Required work: Transcribe nothing except the lines below that run from the one with "[Timm Wille] (405, 851)" to the one with "Consult a parent", ends included, and do not copy any picture.

(Collected data)
%%
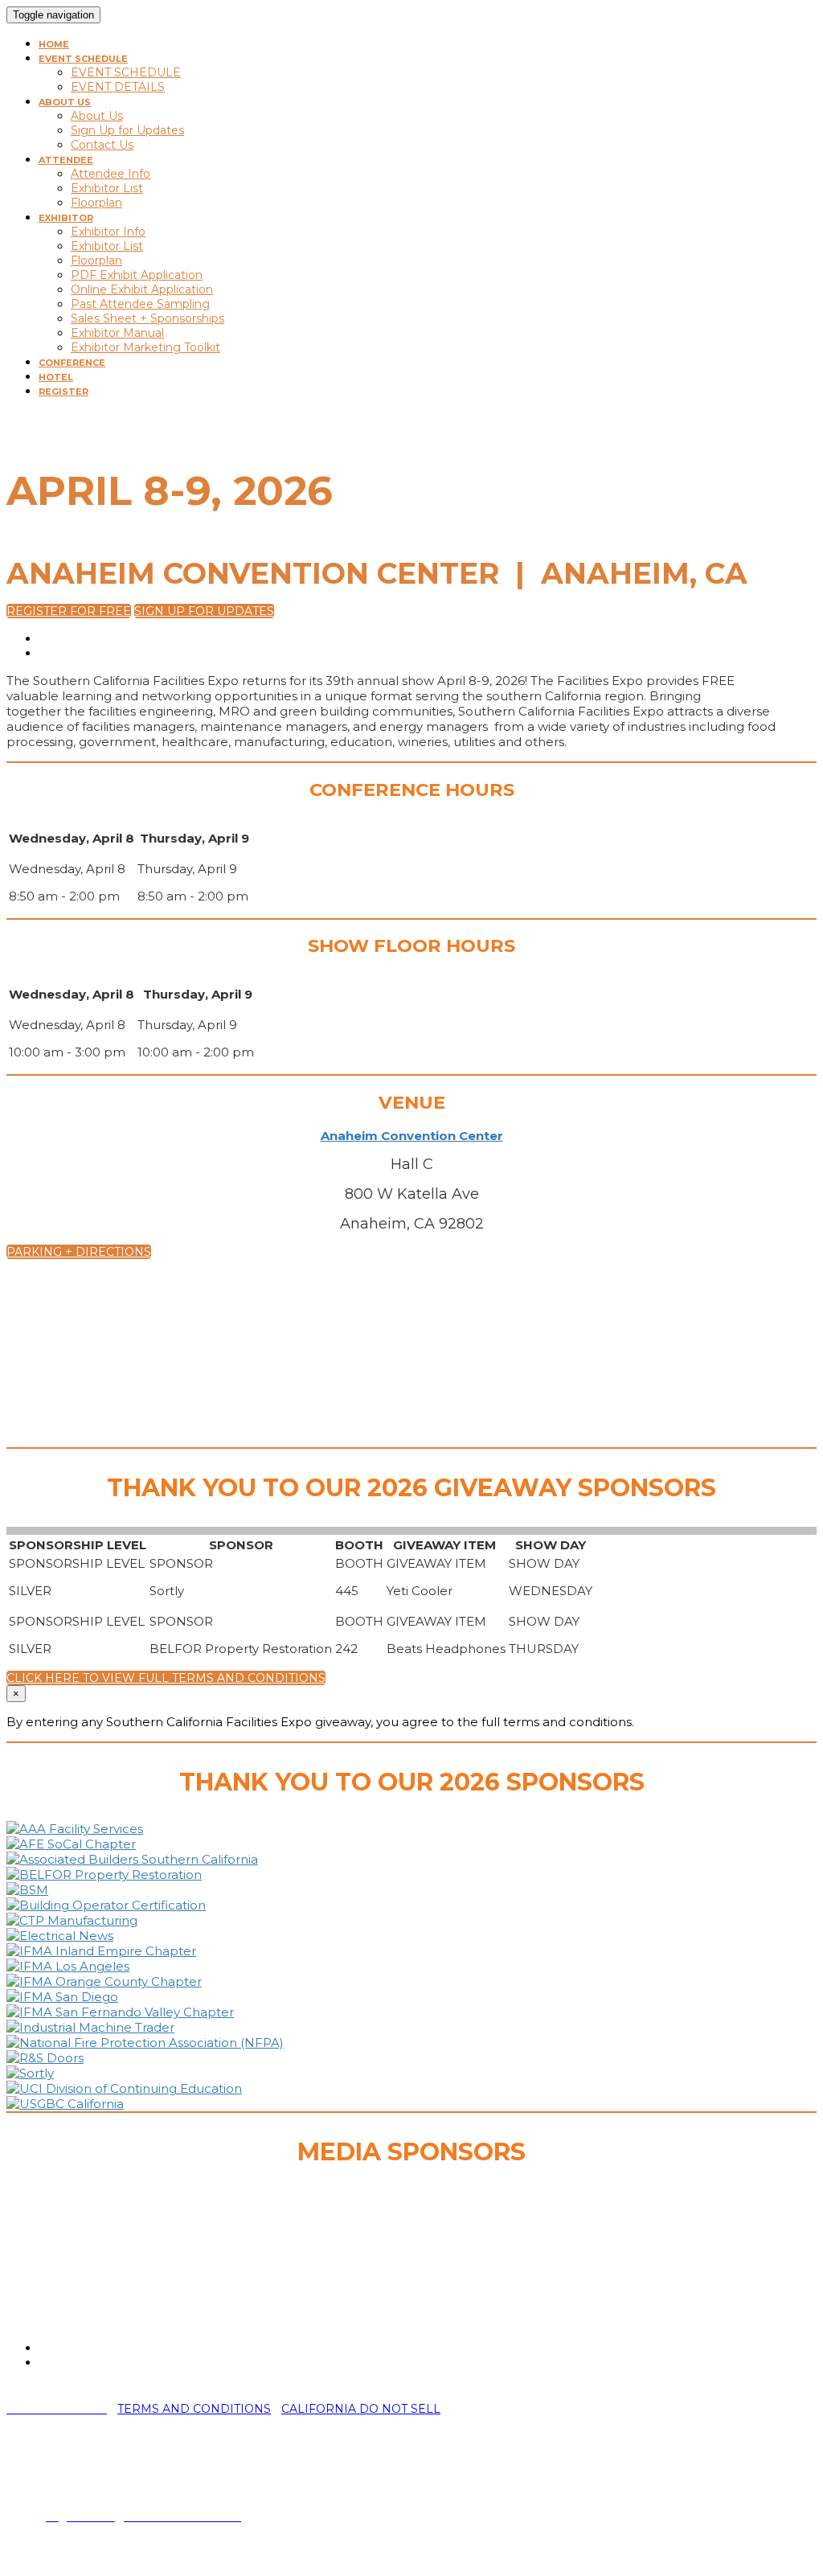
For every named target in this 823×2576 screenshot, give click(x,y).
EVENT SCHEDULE (83, 58)
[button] (68, 611)
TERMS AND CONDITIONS (194, 2409)
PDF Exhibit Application (137, 275)
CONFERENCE (72, 362)
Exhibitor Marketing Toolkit (145, 347)
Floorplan (96, 202)
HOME (54, 44)
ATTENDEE (66, 160)
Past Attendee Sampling (140, 304)
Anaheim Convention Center (412, 1135)
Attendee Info (110, 173)
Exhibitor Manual (117, 333)
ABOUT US (65, 102)
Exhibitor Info (108, 231)
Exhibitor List (107, 188)
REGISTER (63, 391)
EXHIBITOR (66, 218)
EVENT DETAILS (118, 87)
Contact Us (102, 144)
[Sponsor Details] (74, 1828)
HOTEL (56, 377)
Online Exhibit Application (142, 289)
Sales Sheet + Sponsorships (147, 318)
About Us (97, 116)
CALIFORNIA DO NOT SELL (360, 2409)
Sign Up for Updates (127, 130)
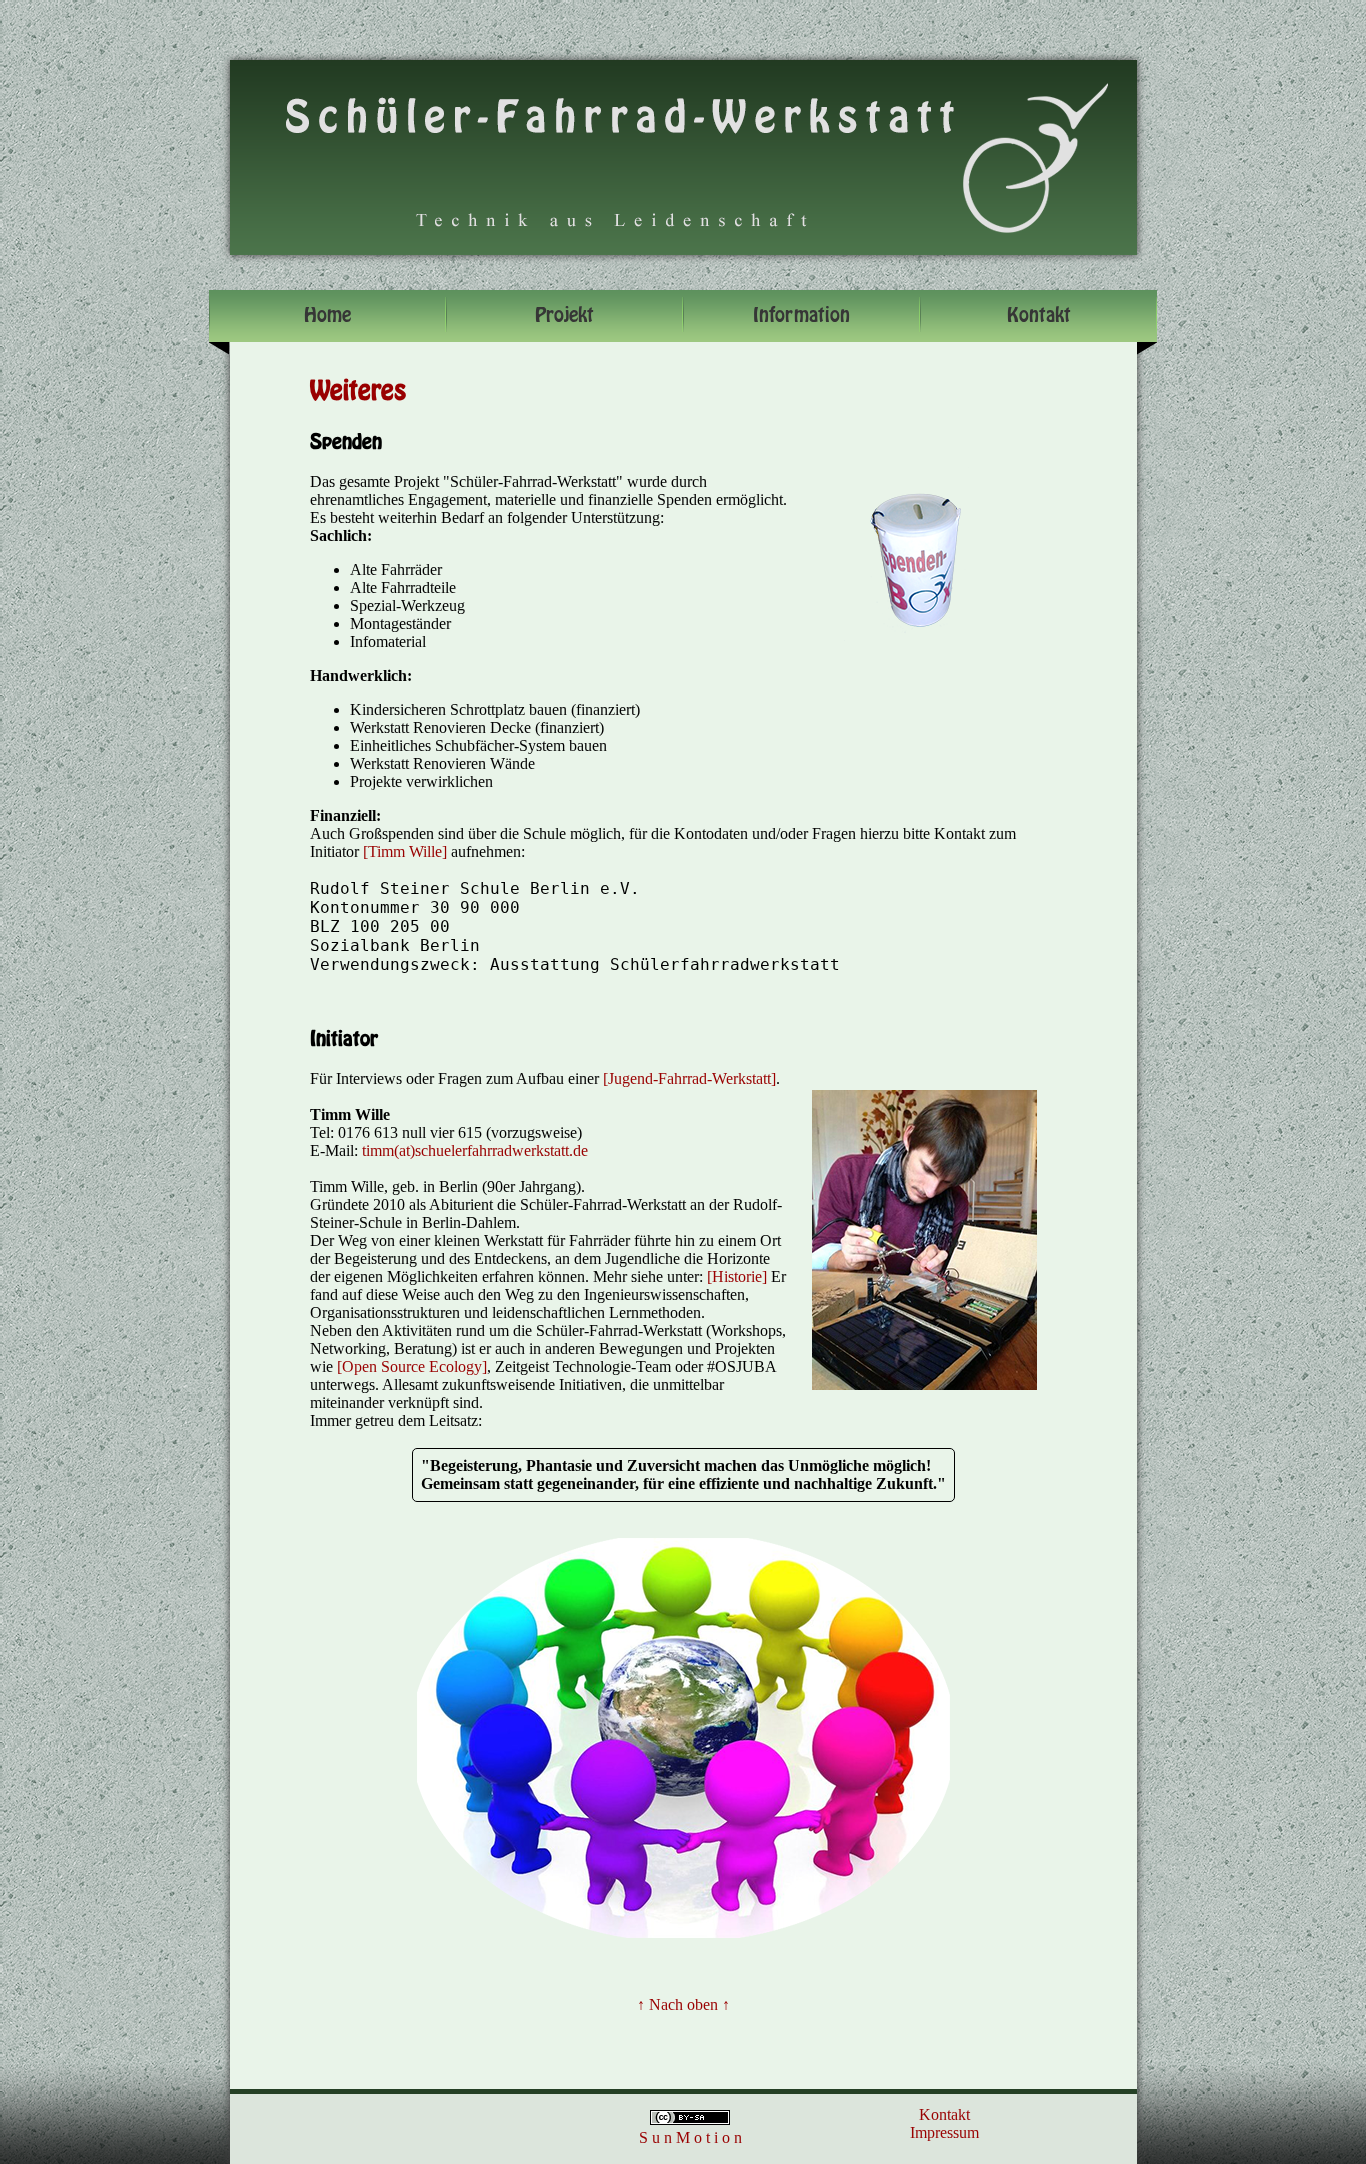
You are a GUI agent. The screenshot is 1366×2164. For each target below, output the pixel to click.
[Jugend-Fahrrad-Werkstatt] (689, 1078)
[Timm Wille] (405, 851)
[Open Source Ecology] (412, 1366)
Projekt (564, 316)
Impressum (944, 2132)
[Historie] (737, 1276)
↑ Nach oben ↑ (683, 2004)
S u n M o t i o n (690, 2137)
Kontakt (944, 2114)
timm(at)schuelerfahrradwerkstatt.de (475, 1150)
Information (801, 316)
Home (327, 316)
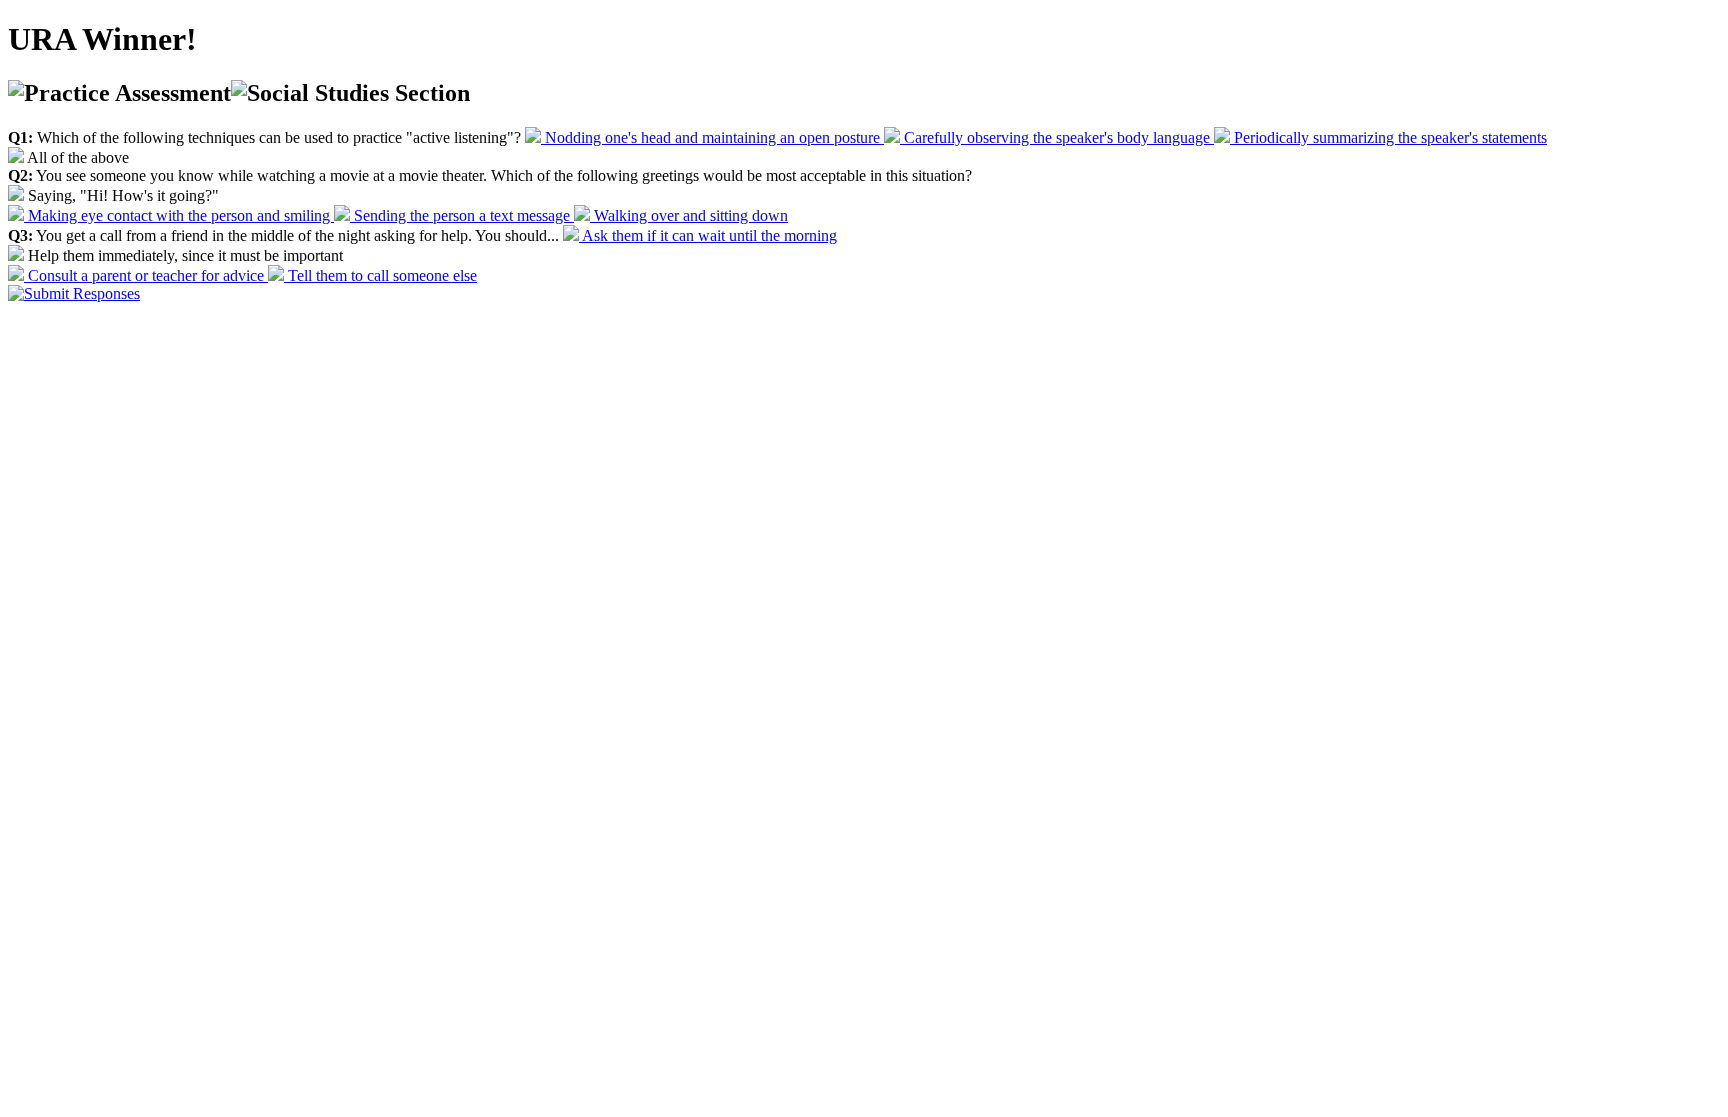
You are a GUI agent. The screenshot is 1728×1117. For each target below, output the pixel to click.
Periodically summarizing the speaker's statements (1388, 137)
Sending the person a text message (462, 215)
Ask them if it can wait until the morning (708, 235)
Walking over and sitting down (689, 215)
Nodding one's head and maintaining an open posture (712, 137)
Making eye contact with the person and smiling (179, 215)
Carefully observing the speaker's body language (1057, 137)
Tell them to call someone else (380, 275)
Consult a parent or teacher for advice (146, 275)
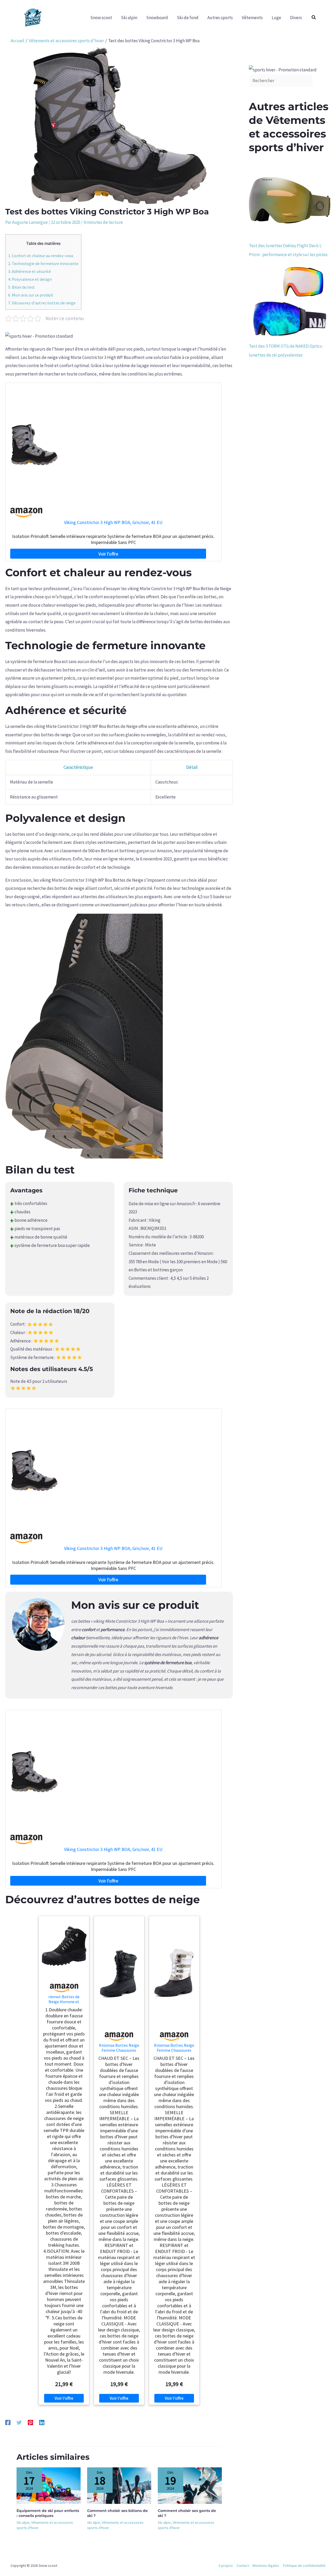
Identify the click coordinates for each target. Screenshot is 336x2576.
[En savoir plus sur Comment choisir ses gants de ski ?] (190, 2485)
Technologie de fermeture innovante (43, 263)
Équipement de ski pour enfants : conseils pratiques (48, 2513)
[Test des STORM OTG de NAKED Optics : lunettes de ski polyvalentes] (289, 300)
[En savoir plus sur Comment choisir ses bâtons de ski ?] (119, 2485)
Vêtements (252, 17)
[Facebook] (7, 2422)
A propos (225, 2565)
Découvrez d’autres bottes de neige (42, 302)
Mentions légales (266, 2565)
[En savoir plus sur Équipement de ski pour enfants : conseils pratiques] (49, 2485)
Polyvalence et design (30, 279)
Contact (243, 2565)
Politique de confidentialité (304, 2565)
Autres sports (220, 17)
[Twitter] (19, 2422)
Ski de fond (187, 17)
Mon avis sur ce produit (30, 295)
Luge (276, 17)
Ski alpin (129, 17)
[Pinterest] (30, 2422)
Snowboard (157, 17)
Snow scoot (101, 17)
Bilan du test (21, 287)
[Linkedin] (41, 2422)
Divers (296, 17)
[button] (314, 17)
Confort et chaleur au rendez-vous (41, 255)
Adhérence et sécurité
%%
Response area:
[Timm Wille] (405, 851)
[Open Source Ecology] (412, 1366)
Projekt (564, 316)
Impressum (944, 2132)
[Historie] (737, 1276)
↑ Nach oben ↑ (683, 2004)
S u n M o t i o n (690, 2137)
Kontakt (944, 2114)
timm(at)schuelerfahrradwerkstatt.de (475, 1150)
Information (801, 316)
Home (327, 316)
You are a GUI agent. The screenshot is 1728×1117. For each target below, output the pixel to click.
Periodically summarizing the speaker's statements (1388, 137)
Sending the person a text message (462, 215)
Ask them if it can wait until the morning (708, 235)
Walking over and sitting down (689, 215)
Nodding one's head and maintaining an open posture (712, 137)
Making eye contact with the person and smiling (179, 215)
Carefully observing the speaker's body language (1057, 137)
Tell them to call someone else (380, 275)
Consult a parent or teacher for advice (146, 275)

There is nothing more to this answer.